世界の揺り戻しと、選ばれる東南アジア──移住・投資戦略の現実解

近年、アメリカや欧州における社会的・政治的な揺り戻しが顕著になってきています。かつては自由や多様性、開かれた社会の象徴とされていたこれらの地域で、移民や外国人観光客に対する排除の動きが強まり、制度的にも精神的にも”壁”が築かれつつあるのが現状です。

アメリカと欧州の排他的変化

アメリカでは、2025年1月にトランプ政権が発足し、外国人入国に関する規制が一層強化されました。安全保障を理由に、移民審査の厳格化、性別に関するID制限、旅行者への入国前登録の義務付けなどが進められ、カナダや欧州の一部諸国は自国民にアメリカへの渡航注意を呼びかけています。

欧州も同様に、シリア危機以降の難民受け入れによって表面化した社会統合の問題や治安不安から、移民・難民政策の見直しが進んでいます。ドイツ、スウェーデン、フランスなどで外国人排斥的な言説が強まり、難民の再入国制限、国外退去措置の強化などが行われています。

また、欧州ではゴールデンビザ(投資移民制度)にも逆風が吹いています。地元住民による不動産価格高騰への不満や、富裕層優遇への反感から、ポルトガルやアイルランドでは既に制度が縮小・廃止され、ギリシャなども基準の厳格化を進めています。

さらには観光公害(オーバーツーリズム)への反発も無視できません。バルセロナやアムステルダム、ヴェネツィアでは、観光客への風当たりが強くなり、抗議デモや入場料の導入、短期滞在の制限などが実施されるようになりました。

これらの要素は、投資家や移住希望者にとって治安・制度・社会受容性といった多方面のリスクとなり、「今は欧米圏に根を張るべきか」という問いを突き付けます。

════════════════════

# [指示]
欧米の排他的な変化を扱った本文のうち、「アメリカと欧州の排他的変化」から始まり「を張るべきか」という問いを突き付けます。」で終わる部分を、一字も変えずに書き写してください。 以下の資料は本文と関係ありません。

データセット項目
════════════════════

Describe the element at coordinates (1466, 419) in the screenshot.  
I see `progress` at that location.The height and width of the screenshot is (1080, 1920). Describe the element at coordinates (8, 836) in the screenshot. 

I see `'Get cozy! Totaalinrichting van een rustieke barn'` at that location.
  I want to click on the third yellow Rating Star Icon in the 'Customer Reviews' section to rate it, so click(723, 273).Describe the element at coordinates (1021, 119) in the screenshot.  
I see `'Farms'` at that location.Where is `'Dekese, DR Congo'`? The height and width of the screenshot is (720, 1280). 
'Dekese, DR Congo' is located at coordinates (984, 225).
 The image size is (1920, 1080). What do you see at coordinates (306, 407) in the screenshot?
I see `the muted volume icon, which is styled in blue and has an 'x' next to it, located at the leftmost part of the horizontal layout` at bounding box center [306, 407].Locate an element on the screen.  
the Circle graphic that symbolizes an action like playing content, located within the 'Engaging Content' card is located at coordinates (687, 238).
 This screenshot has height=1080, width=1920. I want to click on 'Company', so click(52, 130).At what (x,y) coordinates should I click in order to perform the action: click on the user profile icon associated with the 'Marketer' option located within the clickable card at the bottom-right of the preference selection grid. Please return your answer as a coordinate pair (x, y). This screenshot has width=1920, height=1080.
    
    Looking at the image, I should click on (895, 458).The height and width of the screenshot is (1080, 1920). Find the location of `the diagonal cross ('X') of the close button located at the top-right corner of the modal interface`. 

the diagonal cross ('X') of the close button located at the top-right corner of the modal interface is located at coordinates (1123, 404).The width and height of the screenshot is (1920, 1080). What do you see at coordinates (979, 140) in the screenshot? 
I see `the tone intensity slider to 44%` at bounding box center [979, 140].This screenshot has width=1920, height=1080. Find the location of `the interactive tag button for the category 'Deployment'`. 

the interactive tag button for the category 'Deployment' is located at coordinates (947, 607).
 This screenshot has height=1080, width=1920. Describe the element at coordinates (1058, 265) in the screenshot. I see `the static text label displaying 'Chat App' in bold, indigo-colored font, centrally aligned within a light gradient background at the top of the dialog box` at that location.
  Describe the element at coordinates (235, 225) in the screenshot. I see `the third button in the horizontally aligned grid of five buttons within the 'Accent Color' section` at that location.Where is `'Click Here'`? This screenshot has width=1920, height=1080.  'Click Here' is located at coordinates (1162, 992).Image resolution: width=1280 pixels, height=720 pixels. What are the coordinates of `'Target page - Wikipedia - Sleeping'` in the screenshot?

════════════════════

# [解答]
アメリカと欧州の排他的変化

アメリカでは、2025年1月にトランプ政権が発足し、外国人入国に関する規制が一層強化されました。安全保障を理由に、移民審査の厳格化、性別に関するID制限、旅行者への入国前登録の義務付けなどが進められ、カナダや欧州の一部諸国は自国民にアメリカへの渡航注意を呼びかけています。

欧州も同様に、シリア危機以降の難民受け入れによって表面化した社会統合の問題や治安不安から、移民・難民政策の見直しが進んでいます。ドイツ、スウェーデン、フランスなどで外国人排斥的な言説が強まり、難民の再入国制限、国外退去措置の強化などが行われています。

また、欧州ではゴールデンビザ(投資移民制度)にも逆風が吹いています。地元住民による不動産価格高騰への不満や、富裕層優遇への反感から、ポルトガルやアイルランドでは既に制度が縮小・廃止され、ギリシャなども基準の厳格化を進めています。

さらには観光公害(オーバーツーリズム)への反発も無視できません。バルセロナやアムステルダム、ヴェネツィアでは、観光客への風当たりが強くなり、抗議デモや入場料の導入、短期滞在の制限などが実施されるようになりました。

これらの要素は、投資家や移住希望者にとって治安・制度・社会受容性といった多方面のリスクとなり、「今は欧米圏に根を張るべきか」という問いを突き付けます。